Type out the lines below exactly, pictures excluded.

======== Data for review ========

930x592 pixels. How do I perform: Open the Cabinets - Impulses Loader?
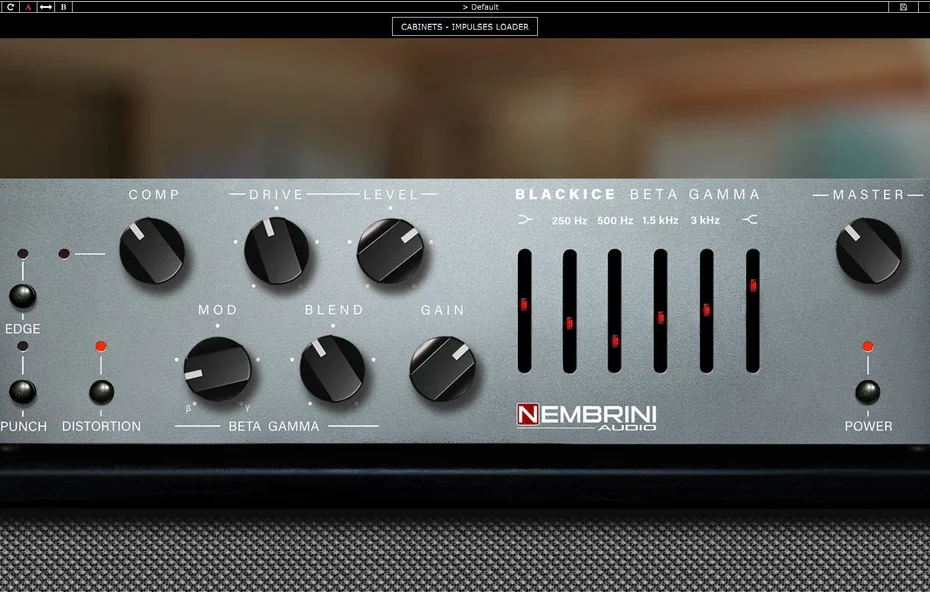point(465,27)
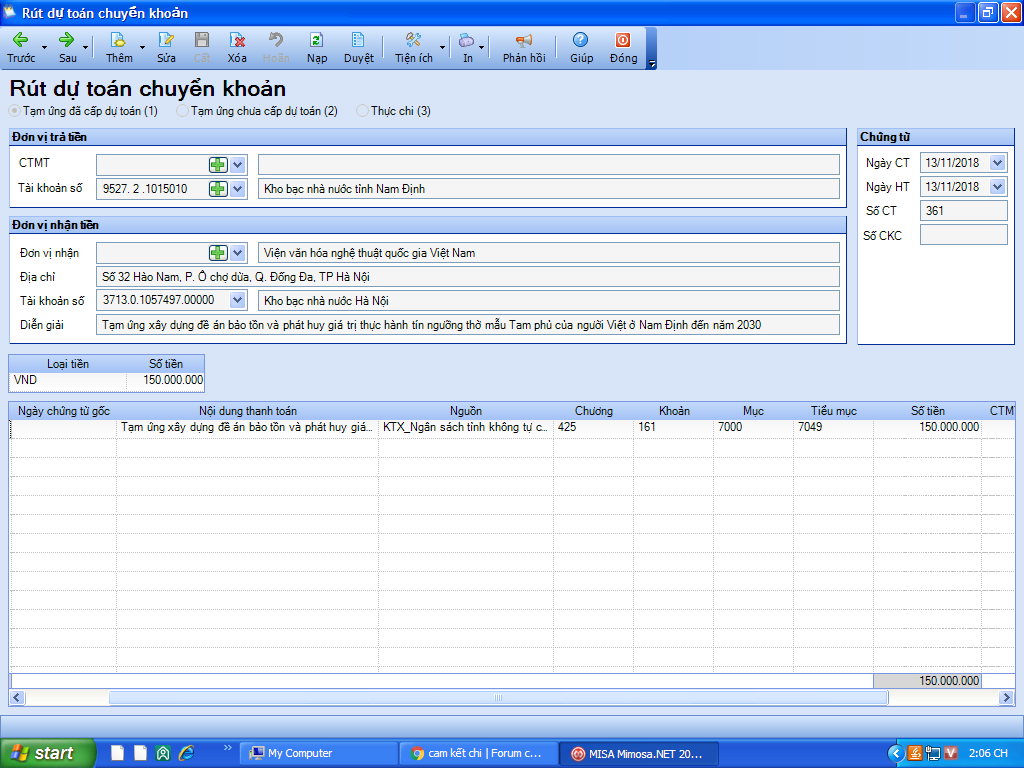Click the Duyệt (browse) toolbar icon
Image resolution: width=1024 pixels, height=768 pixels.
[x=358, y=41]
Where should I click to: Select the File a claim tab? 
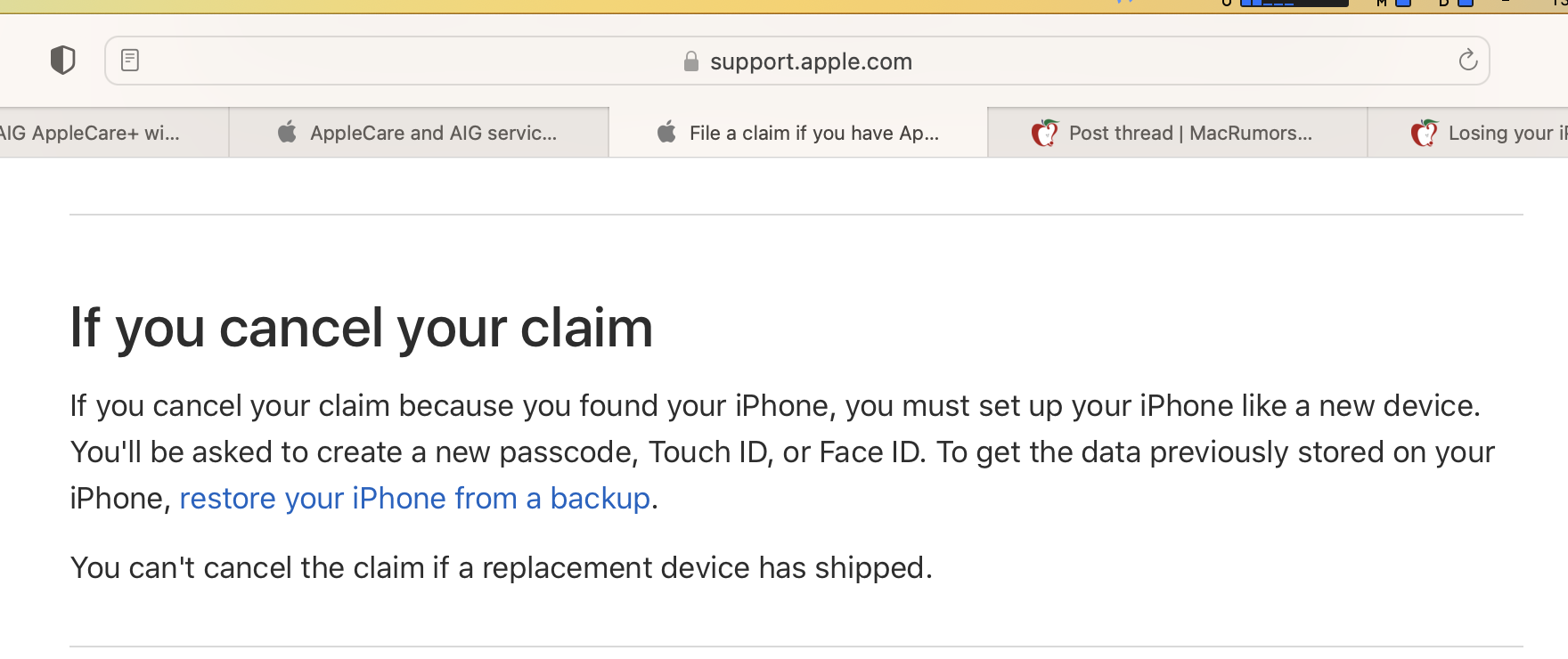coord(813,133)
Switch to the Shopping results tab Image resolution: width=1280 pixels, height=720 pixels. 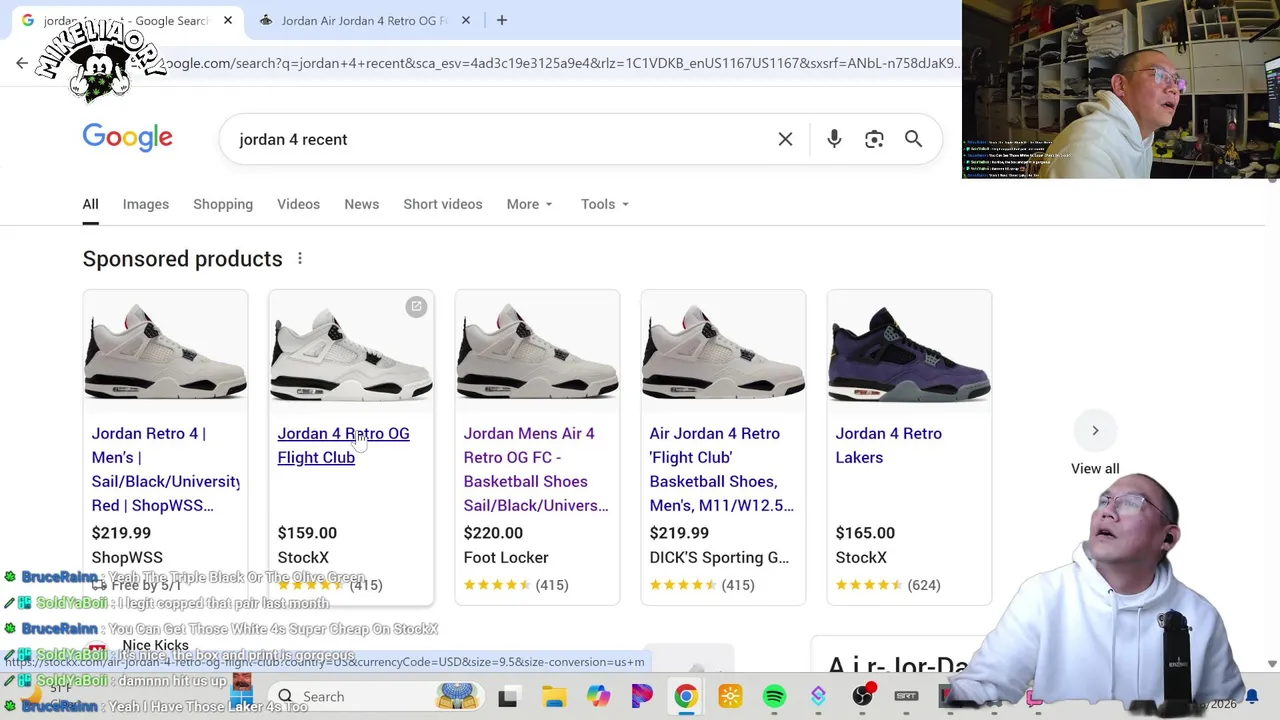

========

Task output:
930x592 pixels. How do I perform: Open the Cabinets - Impulses Loader?
point(465,27)
Click the Duyệt (browse) toolbar icon
Image resolution: width=1024 pixels, height=768 pixels.
[x=358, y=41]
Where should I click to: Select the File a claim tab? 
coord(813,133)
Switch to the Shopping results tab Image resolution: width=1280 pixels, height=720 pixels. 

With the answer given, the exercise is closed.